Now, the NYT (though not, I think, the WaPo) apologized for their WMD coverage and Milbank apologized for his Mad Bitch podcast and Baier apologized for his indictment scoop. No one has yet apologized for focusing more attention on Hillary’s email server than Trump’s own corruption, but I’m sure that’s coming. I’m not aware that the financial press apologized for the cheerleading that ultimately led to millions of Americans losing their homes to foreclosure, but then it also hasn’t stopped the same kind of fake news cheerleading that led to the crash.

Indeed, while it shows remorse after some of the worst cases, the traditional news media still lapses into the habit of reporting fake news, often in a tone of authority and using an elite discourse.

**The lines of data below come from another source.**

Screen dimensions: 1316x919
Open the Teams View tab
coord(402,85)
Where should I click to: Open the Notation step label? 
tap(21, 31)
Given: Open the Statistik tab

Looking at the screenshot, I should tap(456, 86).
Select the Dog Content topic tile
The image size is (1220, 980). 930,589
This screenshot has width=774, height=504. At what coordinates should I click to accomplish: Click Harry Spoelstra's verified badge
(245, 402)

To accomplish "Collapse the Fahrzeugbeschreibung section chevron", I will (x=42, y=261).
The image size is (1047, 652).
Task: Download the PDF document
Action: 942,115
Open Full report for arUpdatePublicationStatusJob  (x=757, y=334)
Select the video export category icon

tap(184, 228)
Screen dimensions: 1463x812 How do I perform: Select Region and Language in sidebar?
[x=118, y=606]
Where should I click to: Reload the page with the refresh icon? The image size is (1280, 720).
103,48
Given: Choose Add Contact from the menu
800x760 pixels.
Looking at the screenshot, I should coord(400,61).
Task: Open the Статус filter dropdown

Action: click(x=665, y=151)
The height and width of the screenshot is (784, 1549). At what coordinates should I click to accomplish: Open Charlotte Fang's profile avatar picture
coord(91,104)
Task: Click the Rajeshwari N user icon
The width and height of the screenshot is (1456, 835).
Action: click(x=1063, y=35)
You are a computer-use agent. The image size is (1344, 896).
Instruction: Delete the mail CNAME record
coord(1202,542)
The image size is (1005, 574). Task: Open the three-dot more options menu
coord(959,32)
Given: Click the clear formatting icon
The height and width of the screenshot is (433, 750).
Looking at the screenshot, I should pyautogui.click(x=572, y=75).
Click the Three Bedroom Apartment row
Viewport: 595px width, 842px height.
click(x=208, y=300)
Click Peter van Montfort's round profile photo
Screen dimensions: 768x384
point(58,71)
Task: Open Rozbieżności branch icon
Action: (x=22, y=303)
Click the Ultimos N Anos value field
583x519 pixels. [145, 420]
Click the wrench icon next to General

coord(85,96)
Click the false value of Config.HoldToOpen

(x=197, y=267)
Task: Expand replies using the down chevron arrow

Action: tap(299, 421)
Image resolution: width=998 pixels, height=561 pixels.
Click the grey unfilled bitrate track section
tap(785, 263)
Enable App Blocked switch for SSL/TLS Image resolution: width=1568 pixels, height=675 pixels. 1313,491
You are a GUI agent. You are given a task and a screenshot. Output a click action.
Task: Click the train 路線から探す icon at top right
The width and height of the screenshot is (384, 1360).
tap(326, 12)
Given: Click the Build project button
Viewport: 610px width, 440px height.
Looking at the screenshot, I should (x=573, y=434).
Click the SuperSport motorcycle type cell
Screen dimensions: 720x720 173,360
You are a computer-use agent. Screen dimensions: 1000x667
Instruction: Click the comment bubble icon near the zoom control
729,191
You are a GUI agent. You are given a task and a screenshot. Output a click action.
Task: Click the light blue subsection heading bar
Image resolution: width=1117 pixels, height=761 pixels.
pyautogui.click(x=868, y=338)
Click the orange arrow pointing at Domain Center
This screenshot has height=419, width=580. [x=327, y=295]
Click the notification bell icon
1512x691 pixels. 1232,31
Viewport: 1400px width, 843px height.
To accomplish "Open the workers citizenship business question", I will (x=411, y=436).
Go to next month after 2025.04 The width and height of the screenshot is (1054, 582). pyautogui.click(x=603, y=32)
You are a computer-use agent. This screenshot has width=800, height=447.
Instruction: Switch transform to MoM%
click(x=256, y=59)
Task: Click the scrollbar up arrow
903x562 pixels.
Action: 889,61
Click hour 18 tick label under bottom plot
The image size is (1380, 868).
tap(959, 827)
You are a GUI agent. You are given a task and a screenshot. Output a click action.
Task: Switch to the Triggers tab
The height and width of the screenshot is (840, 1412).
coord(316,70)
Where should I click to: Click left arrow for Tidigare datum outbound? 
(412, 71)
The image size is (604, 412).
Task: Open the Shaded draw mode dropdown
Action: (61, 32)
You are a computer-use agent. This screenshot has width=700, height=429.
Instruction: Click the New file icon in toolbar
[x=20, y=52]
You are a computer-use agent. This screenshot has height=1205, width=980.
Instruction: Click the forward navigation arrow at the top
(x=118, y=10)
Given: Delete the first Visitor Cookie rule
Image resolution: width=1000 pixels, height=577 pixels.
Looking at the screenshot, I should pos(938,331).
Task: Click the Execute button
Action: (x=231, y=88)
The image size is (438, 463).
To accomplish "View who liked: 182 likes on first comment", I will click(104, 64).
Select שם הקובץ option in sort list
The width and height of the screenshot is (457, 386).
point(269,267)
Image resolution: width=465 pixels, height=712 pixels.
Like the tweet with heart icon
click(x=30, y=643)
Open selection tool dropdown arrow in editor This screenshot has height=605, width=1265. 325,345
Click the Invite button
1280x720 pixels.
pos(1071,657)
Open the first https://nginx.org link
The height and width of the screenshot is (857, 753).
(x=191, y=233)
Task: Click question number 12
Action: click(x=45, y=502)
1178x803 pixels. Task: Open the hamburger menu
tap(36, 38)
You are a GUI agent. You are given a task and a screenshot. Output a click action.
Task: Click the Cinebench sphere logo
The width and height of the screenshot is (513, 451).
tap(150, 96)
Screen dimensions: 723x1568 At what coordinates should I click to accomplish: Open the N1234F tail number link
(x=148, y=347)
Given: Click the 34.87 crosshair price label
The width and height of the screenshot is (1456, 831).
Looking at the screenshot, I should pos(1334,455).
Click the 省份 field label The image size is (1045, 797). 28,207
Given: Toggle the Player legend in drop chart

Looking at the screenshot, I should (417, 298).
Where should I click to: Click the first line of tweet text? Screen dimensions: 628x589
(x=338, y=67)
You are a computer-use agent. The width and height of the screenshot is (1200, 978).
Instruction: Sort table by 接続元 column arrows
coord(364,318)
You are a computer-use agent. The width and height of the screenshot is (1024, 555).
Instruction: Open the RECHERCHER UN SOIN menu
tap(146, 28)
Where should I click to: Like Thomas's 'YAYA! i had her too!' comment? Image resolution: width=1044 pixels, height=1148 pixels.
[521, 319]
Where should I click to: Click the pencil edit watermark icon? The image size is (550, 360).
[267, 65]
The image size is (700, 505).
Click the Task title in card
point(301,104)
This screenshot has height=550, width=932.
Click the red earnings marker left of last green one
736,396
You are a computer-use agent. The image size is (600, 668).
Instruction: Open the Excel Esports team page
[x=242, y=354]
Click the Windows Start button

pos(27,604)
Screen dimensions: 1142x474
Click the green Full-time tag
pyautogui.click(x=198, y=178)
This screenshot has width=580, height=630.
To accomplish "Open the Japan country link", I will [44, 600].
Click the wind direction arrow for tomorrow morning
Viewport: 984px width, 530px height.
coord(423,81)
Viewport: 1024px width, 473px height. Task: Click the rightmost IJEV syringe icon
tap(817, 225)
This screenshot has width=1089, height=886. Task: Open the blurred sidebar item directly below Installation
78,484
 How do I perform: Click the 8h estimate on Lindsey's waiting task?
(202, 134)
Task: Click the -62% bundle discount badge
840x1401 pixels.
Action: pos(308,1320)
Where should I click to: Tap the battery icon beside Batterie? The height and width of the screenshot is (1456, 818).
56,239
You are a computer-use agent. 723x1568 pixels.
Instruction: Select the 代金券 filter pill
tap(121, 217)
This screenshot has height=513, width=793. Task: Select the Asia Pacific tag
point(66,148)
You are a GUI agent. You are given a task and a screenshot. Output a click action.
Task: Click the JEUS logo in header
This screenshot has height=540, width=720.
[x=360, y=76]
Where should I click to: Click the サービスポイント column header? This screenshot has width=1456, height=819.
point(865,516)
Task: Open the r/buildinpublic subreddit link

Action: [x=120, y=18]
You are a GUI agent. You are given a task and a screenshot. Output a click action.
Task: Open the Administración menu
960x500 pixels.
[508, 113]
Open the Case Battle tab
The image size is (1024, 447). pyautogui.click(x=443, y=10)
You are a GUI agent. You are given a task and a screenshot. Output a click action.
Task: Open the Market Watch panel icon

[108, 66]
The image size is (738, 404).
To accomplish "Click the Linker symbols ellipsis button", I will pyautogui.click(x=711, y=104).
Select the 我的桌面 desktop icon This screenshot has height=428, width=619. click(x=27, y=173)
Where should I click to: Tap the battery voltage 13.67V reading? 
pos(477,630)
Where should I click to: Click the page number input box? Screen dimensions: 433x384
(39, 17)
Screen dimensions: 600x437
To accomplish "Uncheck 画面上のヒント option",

Such lapses usually happen when a kind of herd instinct or a rush to get the news first sets in, leading news professionals to tell fake news stories.

And, now that social media has given average news consumers the ability (and after financialization has led to the disappearance of reliable local news), average news consumers increasingly bypass news professionals, listening instead to the stories they want to hear, told in a way that leads them to feel they are assuming a kind of self-control, told in a language and tone they might use themselves. At its worst — as in the case of PizzaGate — a kind of herd instinct sets in, with news consumers reinforcing each others’ biases. On Sunday, that almost got a lot of innocent people — families like Milbank’s own — killed.

Elite commentators may view the herd instincts of average news consumers to be more crude than the herd instincts of professional news tellers. Perhaps they are. Across history, both types of herd instincts have led to horrible outcomes, including to the deaths of hundreds of thousands, even millions of people.

But as we try to deal with our herd instincts and the mistakes we all make (myself very much included), we might do well to exhibit a little less arrogance about it. That certainly won’t eliminate the mistakes; we are, ultimately, herd animals. But it might provide a basis to rebuild some trust, without which leads all of us — the professionals and the average news consumers — further into our own bubbles.

Update: This Current Affairs piece treats WaPo’s peddling of fake news — including the PropOrNot story — well.